Images sourced at http://almights1080.deviantart.com/
Artists are a different kind of human being. Composing creations out of thin air is the work of a magician; surviving whilst doing so is the work of a superhero.
I’m not talking flying, invisibility or super-strength; I’m talking survival.
There are two kinds of survival that are most relevant to an artist. The first is surviving a creative life. The second, and what is vital to achieving the first, is surviving the art world, with all its byzantine complexity, and negotiating the politics of its hierarchical structure.
Understanding the workings of the art world is an almost impossible task, particularly for a young graduate. If you’re anything like me, you will have heard the word ‘networking’ leave the mouths of your well-intentioned lecturers near a thousand times, and you’ll have some idea of the importance of social circles. When you think about it honestly though, it’s all a bit of a blur, something you’ll deal with later.

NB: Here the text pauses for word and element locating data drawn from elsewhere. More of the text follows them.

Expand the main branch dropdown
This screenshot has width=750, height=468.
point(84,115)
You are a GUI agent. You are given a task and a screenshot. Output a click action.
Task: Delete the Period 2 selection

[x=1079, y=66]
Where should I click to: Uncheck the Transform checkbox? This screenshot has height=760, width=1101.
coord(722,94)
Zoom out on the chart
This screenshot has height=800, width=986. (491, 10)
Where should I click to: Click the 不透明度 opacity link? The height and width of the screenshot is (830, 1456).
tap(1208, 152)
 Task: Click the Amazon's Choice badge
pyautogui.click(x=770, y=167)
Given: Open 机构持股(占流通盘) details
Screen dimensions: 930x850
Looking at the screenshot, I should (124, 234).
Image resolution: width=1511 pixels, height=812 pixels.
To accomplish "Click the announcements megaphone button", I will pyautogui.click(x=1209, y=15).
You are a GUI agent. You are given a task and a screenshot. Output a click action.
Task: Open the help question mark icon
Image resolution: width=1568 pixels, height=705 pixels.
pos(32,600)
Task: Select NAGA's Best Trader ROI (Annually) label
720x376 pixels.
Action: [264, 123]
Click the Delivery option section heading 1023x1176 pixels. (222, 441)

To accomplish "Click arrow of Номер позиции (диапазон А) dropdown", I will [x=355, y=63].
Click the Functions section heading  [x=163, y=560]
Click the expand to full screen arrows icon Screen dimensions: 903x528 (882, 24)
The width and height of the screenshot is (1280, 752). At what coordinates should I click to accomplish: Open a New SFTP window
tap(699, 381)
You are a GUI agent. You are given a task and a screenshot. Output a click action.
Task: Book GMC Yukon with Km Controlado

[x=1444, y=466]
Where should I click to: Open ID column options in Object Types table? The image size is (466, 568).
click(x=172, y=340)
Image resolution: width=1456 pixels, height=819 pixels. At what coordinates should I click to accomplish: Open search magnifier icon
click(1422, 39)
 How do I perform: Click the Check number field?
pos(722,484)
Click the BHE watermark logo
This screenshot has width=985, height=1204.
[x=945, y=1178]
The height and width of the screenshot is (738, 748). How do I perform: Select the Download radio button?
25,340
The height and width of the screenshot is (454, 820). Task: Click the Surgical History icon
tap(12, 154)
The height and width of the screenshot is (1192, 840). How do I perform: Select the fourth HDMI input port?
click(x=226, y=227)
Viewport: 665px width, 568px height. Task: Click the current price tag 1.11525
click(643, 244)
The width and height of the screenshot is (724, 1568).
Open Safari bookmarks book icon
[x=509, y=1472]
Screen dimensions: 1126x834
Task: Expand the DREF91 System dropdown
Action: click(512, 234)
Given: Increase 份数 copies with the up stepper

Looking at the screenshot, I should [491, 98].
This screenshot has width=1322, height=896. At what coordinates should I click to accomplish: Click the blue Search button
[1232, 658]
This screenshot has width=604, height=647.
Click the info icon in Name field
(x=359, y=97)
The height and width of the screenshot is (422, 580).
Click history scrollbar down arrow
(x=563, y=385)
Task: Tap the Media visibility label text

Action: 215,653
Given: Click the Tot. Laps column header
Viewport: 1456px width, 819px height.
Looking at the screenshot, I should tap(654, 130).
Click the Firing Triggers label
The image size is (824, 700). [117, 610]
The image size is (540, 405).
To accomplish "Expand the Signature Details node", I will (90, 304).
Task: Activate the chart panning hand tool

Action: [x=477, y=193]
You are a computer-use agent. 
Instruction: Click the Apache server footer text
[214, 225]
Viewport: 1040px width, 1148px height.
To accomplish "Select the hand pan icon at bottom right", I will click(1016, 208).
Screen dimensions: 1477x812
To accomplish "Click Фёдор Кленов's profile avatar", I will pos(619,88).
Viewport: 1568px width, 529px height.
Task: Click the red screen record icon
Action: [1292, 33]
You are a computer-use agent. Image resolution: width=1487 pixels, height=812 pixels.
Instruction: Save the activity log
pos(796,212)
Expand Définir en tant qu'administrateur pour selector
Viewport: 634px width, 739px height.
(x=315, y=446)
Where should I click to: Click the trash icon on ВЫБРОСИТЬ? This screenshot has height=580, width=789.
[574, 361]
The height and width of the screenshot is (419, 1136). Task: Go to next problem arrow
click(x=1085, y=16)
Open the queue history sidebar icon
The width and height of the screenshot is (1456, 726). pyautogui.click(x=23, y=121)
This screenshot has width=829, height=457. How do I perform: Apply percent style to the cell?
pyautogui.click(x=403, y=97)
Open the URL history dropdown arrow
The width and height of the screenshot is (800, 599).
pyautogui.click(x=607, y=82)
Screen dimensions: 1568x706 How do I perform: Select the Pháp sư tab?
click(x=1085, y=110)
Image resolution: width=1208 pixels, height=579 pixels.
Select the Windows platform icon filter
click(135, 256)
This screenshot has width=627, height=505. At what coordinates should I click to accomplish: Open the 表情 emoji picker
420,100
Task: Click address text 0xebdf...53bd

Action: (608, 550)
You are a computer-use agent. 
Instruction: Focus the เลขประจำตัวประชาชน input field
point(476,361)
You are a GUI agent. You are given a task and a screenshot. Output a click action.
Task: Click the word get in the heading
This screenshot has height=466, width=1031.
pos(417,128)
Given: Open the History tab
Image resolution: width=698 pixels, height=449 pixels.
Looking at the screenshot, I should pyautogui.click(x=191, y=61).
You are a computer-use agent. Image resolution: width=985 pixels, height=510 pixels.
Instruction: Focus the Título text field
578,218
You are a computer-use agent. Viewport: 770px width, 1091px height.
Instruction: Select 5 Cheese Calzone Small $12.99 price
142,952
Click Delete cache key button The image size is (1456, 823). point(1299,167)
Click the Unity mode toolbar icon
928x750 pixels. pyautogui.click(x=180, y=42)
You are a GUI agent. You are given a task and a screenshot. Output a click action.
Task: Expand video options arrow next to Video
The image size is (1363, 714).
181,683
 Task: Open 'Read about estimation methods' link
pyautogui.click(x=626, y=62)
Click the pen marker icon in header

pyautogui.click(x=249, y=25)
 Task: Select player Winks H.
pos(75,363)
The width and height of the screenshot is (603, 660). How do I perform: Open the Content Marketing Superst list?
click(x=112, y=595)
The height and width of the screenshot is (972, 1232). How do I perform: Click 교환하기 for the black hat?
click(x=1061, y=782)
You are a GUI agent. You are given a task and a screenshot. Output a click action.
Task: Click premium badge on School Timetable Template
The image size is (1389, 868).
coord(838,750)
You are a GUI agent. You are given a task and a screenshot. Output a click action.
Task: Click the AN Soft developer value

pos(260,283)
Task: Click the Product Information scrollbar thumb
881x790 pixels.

Since leaving University I have understood there are a few business tactics and political moves to be accommodated, leading me to believe that artists are beings specifically built for purpose and their purpose is to be an artist. If artists weren’t able to schmooze with curators, gallery-owners, theatre leaders or publishers in spite of rejections that can no longer be counted on two hands, then there would be no successful makers.
And ‘success’ and ‘maker’ are often one and the same. Whether or not someone reaches recognition through their work is irrelevant, because regardless of the kind of success that is measured in fame and fortune, they still remain an artist. Success for an artist is measured in terms of continuity in the face of the industry, of the economy, of supporting a child or a spouse, of anything that might threaten to make the goal impossible.
The art world demands the kind of perseverance that can only stem from genuine intent. More than fire-breathers or villain-fighters, artists were born as creators, their survival totally dependent on pursuing their practice.
Being an artist (be it a writer, film-maker, designer or painter) is not really a choice, but something that is within someone, part of what constitutes them as a whole; a state of Being. It is as necessary to a person’s survival as the way their heart pumps blood around their body, as much a part of a person’s character, as the way their hair curls in the rain. If this weren’t true of an artist, then quite simply, there would be no artists.
Whilst it is true that any individuals who are passionate about what they do, are likely to feel a drive that encourages them push their abilities (anyone who’s seen Educating Yorkshire will agree with me here), surviving the creative industry takes more than devotion. Combined in the mind and soul of an artist is self-preservation alongside self-promotion, perseverance, dignity, truth and belief that overpowers the sting of a closed door.
Surviving a creative life in order to live: that’s the superhero force of an artist.